Wallapop y su sistema de protección: un coladero de falsificaciones
El caso no es aislado. Wallapop, como otras plataformas de segunda mano, delega en los usuarios la verificación de los productos. Cuando el comprador se da cuenta del engaño y el plazo de reclamación ha pasado (48-72 horas en la mayoría de los casos), el recurso interno se agota. En este caso, el vendedor bloqueó al comprador tras la discusión. La única herramienta que queda es la valoración negativa, pero el daño ya está hecho. Quienes han pasado por situaciones similares señalan que, a menos que la cantidad sea muy elevada, la vía judicial no compensa: «Entre gastos judiciales y la lentitud, sale más caro el collar que el perro». Y es que demostrar la falsedad ante un juez requiere pruebas fehacientes (número de serie, factura original) que a menudo no se tienen.
El dilema de la denuncia: coste versus justicia
El afectado barajó la denuncia penal por engaña leve, pero la mayoría de los consejos apuntaban a que, con 220 euros, el proceso raramente prospera. La dilación judicial, la necesidad de peritos y la dificultad de probar el dolo del vendedor desaniman a cualquiera. «Si no tiene un número de serie que venga en el anuncio, lo tienes claro», resumía un experimentado comprador. Frente a ello, algunos sugieren tácticas de guerrilla: abrir cuentas falsas para comprar y no recoger, o reportar masivamente al vendedor para que la plataforma lo sancione. Pero son soluciones informales que bordean lo legal.

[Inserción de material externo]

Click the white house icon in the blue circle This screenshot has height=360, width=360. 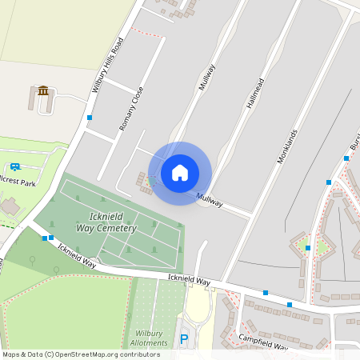(180, 172)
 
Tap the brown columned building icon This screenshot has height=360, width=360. (43, 90)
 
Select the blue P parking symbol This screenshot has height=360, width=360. (184, 339)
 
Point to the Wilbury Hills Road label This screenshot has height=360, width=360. (108, 65)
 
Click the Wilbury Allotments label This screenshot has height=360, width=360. (151, 338)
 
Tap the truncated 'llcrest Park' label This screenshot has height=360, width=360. (18, 183)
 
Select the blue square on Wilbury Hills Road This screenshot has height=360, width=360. (90, 118)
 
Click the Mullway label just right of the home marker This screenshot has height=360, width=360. (210, 200)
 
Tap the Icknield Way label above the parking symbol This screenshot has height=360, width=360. (189, 282)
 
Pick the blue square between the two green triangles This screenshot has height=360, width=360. (308, 248)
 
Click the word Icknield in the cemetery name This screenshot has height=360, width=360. (104, 215)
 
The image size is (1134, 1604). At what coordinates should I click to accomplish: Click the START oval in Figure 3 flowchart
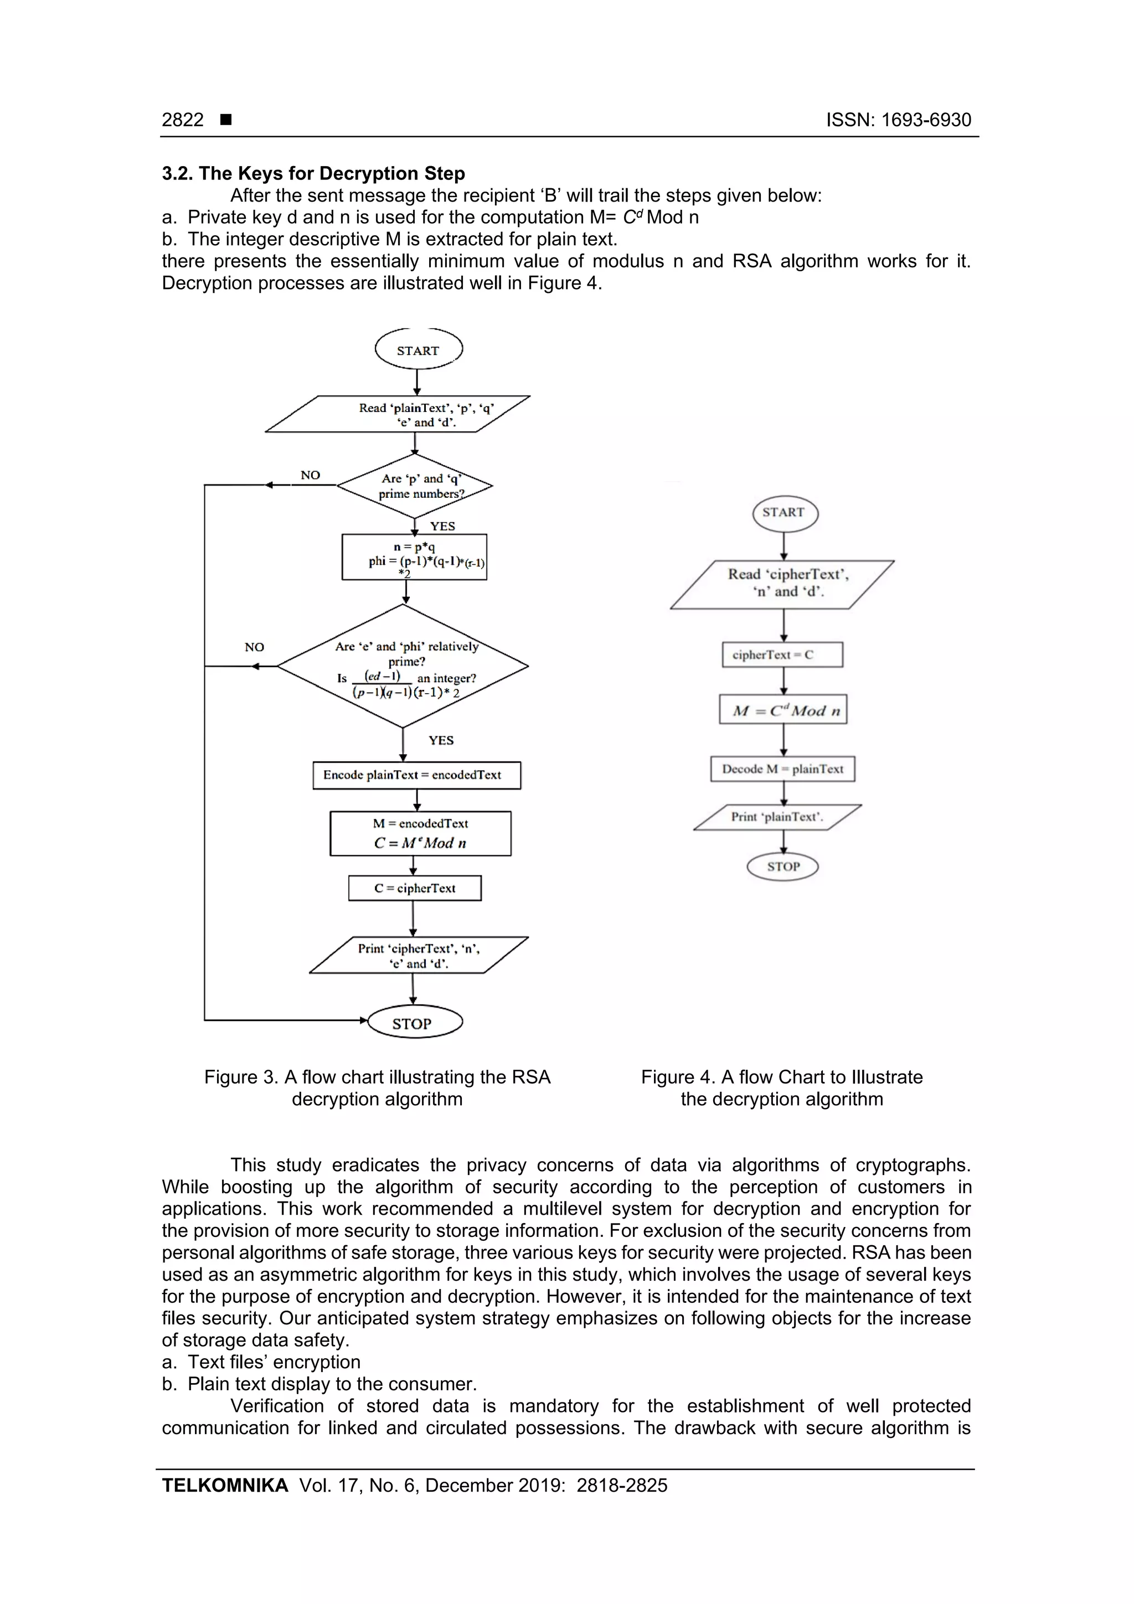point(418,350)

El contraste con Vinted: ¿dónde está la diferencia?
Varios usuarios compararon la experiencia con Vinted, donde un caso similar (unas Adidas falsas) se resolvió a favor del comprador: devolución del dinero, quedarse el producto y cierre de la cuenta del vendedor. En Wallapop, en cambio, el sistema parece más favorable al vendedor. La plataforma ni siquiera investiga los reportes de falsificaciones: según testificó el afectado, reportó varios anuncios del mismo modelo falso y Wallapop respondió que «no consideraba que fuera un producto falso». Sin pedir pruebas adicionales. La falta de control alimenta la desconfianza.
La economía colaborativa tiene estas paradojas: te ahorras el IVA, pero asumes el riesgo de que no haya garantías. El comprador engañado, que presume de haber hecho cientos de tratos sin problemas, se topó con la excepción que confirma la regla. Su balance: «Con lo que me he ahorrado en un año, pago diez fallos como este». La pregunta que queda en el aire es si las plataformas deben asumir más responsabilidad o si, en el salvaje Oeste de la compraventa entre particulares, cada cual debe saber a qué se expone.